#### [DATA SECTION]
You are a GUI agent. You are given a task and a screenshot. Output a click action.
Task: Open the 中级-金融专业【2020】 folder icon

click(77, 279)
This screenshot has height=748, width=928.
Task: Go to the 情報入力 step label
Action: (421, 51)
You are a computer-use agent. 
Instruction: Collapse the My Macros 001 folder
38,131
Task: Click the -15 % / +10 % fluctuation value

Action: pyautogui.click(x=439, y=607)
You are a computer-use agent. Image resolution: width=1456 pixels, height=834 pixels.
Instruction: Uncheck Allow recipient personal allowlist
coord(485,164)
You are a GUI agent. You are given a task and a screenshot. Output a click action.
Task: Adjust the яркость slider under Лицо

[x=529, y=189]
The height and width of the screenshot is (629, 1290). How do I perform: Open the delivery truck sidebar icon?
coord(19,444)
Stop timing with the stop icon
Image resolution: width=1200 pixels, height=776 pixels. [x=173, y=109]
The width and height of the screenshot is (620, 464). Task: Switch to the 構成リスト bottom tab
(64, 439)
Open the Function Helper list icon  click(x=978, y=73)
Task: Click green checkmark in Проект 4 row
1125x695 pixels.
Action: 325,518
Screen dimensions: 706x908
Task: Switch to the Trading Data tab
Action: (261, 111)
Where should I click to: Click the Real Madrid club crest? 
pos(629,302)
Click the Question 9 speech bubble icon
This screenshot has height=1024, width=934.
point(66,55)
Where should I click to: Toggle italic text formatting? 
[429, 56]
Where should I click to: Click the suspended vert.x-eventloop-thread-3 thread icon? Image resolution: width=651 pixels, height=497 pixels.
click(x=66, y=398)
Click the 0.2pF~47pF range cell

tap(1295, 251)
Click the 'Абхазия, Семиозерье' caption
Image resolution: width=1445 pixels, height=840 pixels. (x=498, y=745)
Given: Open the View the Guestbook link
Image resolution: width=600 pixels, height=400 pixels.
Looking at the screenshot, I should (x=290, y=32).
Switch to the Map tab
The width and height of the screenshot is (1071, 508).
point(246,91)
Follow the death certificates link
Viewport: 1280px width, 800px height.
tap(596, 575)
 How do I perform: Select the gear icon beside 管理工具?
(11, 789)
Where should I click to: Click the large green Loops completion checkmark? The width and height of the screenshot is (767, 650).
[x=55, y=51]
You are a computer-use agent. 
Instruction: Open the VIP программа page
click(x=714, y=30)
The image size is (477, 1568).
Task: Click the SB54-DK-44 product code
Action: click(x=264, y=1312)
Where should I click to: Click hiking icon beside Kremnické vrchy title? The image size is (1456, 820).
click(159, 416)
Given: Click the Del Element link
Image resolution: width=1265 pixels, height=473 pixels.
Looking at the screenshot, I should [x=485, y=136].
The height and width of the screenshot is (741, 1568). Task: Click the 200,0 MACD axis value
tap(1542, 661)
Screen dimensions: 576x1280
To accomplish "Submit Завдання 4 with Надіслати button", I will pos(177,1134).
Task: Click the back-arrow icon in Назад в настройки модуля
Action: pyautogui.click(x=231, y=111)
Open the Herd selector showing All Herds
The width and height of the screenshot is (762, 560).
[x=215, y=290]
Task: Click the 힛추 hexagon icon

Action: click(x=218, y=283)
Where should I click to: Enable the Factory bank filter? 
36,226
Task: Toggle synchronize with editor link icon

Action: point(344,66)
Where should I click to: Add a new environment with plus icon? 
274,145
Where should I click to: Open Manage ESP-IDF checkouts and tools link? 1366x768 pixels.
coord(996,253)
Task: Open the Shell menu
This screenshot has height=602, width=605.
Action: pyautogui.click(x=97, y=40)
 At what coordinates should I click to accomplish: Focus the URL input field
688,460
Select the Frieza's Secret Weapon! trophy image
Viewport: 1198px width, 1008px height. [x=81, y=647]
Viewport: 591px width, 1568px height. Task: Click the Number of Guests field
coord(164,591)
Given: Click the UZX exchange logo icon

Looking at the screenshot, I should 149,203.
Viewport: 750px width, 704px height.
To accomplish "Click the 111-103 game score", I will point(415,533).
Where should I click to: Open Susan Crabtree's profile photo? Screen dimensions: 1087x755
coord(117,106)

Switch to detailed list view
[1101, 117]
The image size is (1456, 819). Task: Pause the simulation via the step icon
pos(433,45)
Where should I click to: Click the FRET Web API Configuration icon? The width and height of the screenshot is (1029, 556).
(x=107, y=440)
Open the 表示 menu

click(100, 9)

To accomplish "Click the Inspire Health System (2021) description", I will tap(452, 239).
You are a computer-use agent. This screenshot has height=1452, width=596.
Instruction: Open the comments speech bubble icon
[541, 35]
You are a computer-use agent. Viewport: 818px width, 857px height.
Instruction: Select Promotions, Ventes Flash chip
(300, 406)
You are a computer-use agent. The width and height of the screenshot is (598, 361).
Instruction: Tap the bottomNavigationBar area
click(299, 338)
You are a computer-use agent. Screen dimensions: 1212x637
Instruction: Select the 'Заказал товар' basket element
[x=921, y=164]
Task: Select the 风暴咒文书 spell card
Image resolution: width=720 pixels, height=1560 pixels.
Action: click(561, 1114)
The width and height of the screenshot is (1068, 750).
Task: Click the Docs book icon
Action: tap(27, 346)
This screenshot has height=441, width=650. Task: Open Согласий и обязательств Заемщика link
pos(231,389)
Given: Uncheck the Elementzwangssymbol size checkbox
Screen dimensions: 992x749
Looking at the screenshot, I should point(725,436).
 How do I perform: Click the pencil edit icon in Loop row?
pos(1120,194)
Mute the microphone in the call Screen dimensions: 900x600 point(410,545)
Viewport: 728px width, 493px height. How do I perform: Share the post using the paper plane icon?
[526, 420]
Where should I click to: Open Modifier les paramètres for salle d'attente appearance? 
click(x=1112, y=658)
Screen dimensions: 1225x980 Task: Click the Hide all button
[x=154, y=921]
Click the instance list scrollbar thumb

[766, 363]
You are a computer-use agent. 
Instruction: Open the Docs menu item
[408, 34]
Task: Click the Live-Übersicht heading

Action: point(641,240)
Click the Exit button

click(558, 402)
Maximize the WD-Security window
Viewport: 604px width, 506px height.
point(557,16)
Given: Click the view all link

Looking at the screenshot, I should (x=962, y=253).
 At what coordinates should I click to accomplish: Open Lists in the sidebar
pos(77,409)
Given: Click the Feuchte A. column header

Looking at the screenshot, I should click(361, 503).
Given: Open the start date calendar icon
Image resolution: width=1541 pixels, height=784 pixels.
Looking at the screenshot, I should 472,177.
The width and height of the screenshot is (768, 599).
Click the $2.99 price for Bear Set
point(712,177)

#### [WORK TO COMPLETE]
Transcribe each entry above exactly as it reads.

#### [RESULT OF THIS TASK]
You are a GUI agent. You are given a task and a screenshot. Output a click action.
Task: Open the 中级-金融专业【2020】 folder icon

click(77, 279)
This screenshot has height=748, width=928.
Task: Go to the 情報入力 step label
Action: (421, 51)
You are a computer-use agent. 
Instruction: Collapse the My Macros 001 folder
38,131
Task: Click the -15 % / +10 % fluctuation value

Action: pyautogui.click(x=439, y=607)
You are a computer-use agent. Image resolution: width=1456 pixels, height=834 pixels.
Instruction: Uncheck Allow recipient personal allowlist
coord(485,164)
You are a GUI agent. You are given a task and a screenshot. Output a click action.
Task: Adjust the яркость slider under Лицо

[x=529, y=189]
The height and width of the screenshot is (629, 1290). How do I perform: Open the delivery truck sidebar icon?
coord(19,444)
Stop timing with the stop icon
Image resolution: width=1200 pixels, height=776 pixels. [x=173, y=109]
The width and height of the screenshot is (620, 464). Task: Switch to the 構成リスト bottom tab
(64, 439)
Open the Function Helper list icon  click(x=978, y=73)
Task: Click green checkmark in Проект 4 row
1125x695 pixels.
Action: 325,518
Screen dimensions: 706x908
Task: Switch to the Trading Data tab
Action: (261, 111)
Where should I click to: Click the Real Madrid club crest? 
pos(629,302)
Click the Question 9 speech bubble icon
This screenshot has height=1024, width=934.
point(66,55)
Where should I click to: Toggle italic text formatting? 
[429, 56]
Where should I click to: Click the suspended vert.x-eventloop-thread-3 thread icon? Image resolution: width=651 pixels, height=497 pixels.
click(x=66, y=398)
Click the 0.2pF~47pF range cell

tap(1295, 251)
Click the 'Абхазия, Семиозерье' caption
Image resolution: width=1445 pixels, height=840 pixels. (x=498, y=745)
Given: Open the View the Guestbook link
Image resolution: width=600 pixels, height=400 pixels.
Looking at the screenshot, I should (x=290, y=32).
Switch to the Map tab
The width and height of the screenshot is (1071, 508).
point(246,91)
Follow the death certificates link
Viewport: 1280px width, 800px height.
tap(596, 575)
 How do I perform: Select the gear icon beside 管理工具?
(11, 789)
Where should I click to: Click the large green Loops completion checkmark? The width and height of the screenshot is (767, 650).
[x=55, y=51]
You are a computer-use agent. 
Instruction: Open the VIP программа page
click(x=714, y=30)
The image size is (477, 1568).
Task: Click the SB54-DK-44 product code
Action: click(x=264, y=1312)
Where should I click to: Click hiking icon beside Kremnické vrchy title? The image size is (1456, 820).
click(159, 416)
Given: Click the Del Element link
Image resolution: width=1265 pixels, height=473 pixels.
Looking at the screenshot, I should [x=485, y=136].
The height and width of the screenshot is (741, 1568). Task: Click the 200,0 MACD axis value
tap(1542, 661)
Screen dimensions: 576x1280
To accomplish "Submit Завдання 4 with Надіслати button", I will pos(177,1134).
Task: Click the back-arrow icon in Назад в настройки модуля
Action: pyautogui.click(x=231, y=111)
Open the Herd selector showing All Herds
The width and height of the screenshot is (762, 560).
[x=215, y=290]
Task: Click the 힛추 hexagon icon

Action: click(x=218, y=283)
Where should I click to: Enable the Factory bank filter? 
36,226
Task: Toggle synchronize with editor link icon

Action: point(344,66)
Where should I click to: Add a new environment with plus icon? 
274,145
Where should I click to: Open Manage ESP-IDF checkouts and tools link? 1366x768 pixels.
coord(996,253)
Task: Open the Shell menu
This screenshot has height=602, width=605.
Action: pyautogui.click(x=97, y=40)
 At what coordinates should I click to accomplish: Focus the URL input field
688,460
Select the Frieza's Secret Weapon! trophy image
Viewport: 1198px width, 1008px height. [x=81, y=647]
Viewport: 591px width, 1568px height. Task: Click the Number of Guests field
coord(164,591)
Given: Click the UZX exchange logo icon

Looking at the screenshot, I should 149,203.
Viewport: 750px width, 704px height.
To accomplish "Click the 111-103 game score", I will point(415,533).
Where should I click to: Open Susan Crabtree's profile photo? Screen dimensions: 1087x755
coord(117,106)

Switch to detailed list view
[1101, 117]
The image size is (1456, 819). Task: Pause the simulation via the step icon
pos(433,45)
Where should I click to: Click the FRET Web API Configuration icon? The width and height of the screenshot is (1029, 556).
(x=107, y=440)
Open the 表示 menu

click(100, 9)

To accomplish "Click the Inspire Health System (2021) description", I will tap(452, 239).
You are a computer-use agent. This screenshot has height=1452, width=596.
Instruction: Open the comments speech bubble icon
[541, 35]
You are a computer-use agent. Viewport: 818px width, 857px height.
Instruction: Select Promotions, Ventes Flash chip
(300, 406)
You are a computer-use agent. The width and height of the screenshot is (598, 361).
Instruction: Tap the bottomNavigationBar area
click(299, 338)
You are a computer-use agent. Screen dimensions: 1212x637
Instruction: Select the 'Заказал товар' basket element
[x=921, y=164]
Task: Select the 风暴咒文书 spell card
Image resolution: width=720 pixels, height=1560 pixels.
Action: click(561, 1114)
The width and height of the screenshot is (1068, 750).
Task: Click the Docs book icon
Action: tap(27, 346)
This screenshot has height=441, width=650. Task: Open Согласий и обязательств Заемщика link
pos(231,389)
Given: Uncheck the Elementzwangssymbol size checkbox
Screen dimensions: 992x749
Looking at the screenshot, I should point(725,436).
 How do I perform: Click the pencil edit icon in Loop row?
pos(1120,194)
Mute the microphone in the call Screen dimensions: 900x600 point(410,545)
Viewport: 728px width, 493px height. How do I perform: Share the post using the paper plane icon?
[526, 420]
Where should I click to: Open Modifier les paramètres for salle d'attente appearance? 
click(x=1112, y=658)
Screen dimensions: 1225x980 Task: Click the Hide all button
[x=154, y=921]
Click the instance list scrollbar thumb

[766, 363]
You are a computer-use agent. 
Instruction: Open the Docs menu item
[408, 34]
Task: Click the Live-Übersicht heading

Action: point(641,240)
Click the Exit button

click(558, 402)
Maximize the WD-Security window
Viewport: 604px width, 506px height.
point(557,16)
Given: Click the view all link

Looking at the screenshot, I should (x=962, y=253).
 At what coordinates should I click to accomplish: Open Lists in the sidebar
pos(77,409)
Given: Click the Feuchte A. column header

Looking at the screenshot, I should click(361, 503).
Given: Open the start date calendar icon
Image resolution: width=1541 pixels, height=784 pixels.
Looking at the screenshot, I should 472,177.
The width and height of the screenshot is (768, 599).
Click the $2.99 price for Bear Set
point(712,177)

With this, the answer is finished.